[Recorded data]

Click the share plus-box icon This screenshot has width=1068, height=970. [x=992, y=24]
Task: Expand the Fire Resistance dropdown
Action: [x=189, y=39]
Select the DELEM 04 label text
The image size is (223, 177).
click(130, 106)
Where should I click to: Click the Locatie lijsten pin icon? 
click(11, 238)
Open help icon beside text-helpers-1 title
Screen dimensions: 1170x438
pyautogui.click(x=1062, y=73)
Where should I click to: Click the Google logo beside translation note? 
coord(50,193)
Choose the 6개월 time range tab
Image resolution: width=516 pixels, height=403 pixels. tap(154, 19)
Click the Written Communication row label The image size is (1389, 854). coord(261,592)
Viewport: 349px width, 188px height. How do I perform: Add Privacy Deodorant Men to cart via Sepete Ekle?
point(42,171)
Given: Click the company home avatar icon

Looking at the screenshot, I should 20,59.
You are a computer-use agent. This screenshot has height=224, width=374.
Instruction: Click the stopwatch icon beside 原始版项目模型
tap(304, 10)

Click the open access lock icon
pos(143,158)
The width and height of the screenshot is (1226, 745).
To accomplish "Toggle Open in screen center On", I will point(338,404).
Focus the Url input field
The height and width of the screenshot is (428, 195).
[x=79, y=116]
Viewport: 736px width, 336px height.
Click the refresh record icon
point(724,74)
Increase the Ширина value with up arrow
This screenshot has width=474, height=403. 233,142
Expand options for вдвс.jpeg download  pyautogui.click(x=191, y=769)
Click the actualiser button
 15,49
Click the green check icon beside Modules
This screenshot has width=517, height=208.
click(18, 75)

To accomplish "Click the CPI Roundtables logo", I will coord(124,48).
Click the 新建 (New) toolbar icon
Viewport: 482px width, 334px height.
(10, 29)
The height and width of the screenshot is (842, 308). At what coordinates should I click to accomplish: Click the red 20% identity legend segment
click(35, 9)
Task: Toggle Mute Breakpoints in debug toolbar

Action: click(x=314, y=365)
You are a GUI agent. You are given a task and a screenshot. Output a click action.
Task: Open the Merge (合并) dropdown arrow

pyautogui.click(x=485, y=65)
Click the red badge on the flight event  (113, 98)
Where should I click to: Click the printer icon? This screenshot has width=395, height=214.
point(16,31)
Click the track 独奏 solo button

Task item
State how many lines of the entries above include the string "agent". The reply is that number alone.

Task response
2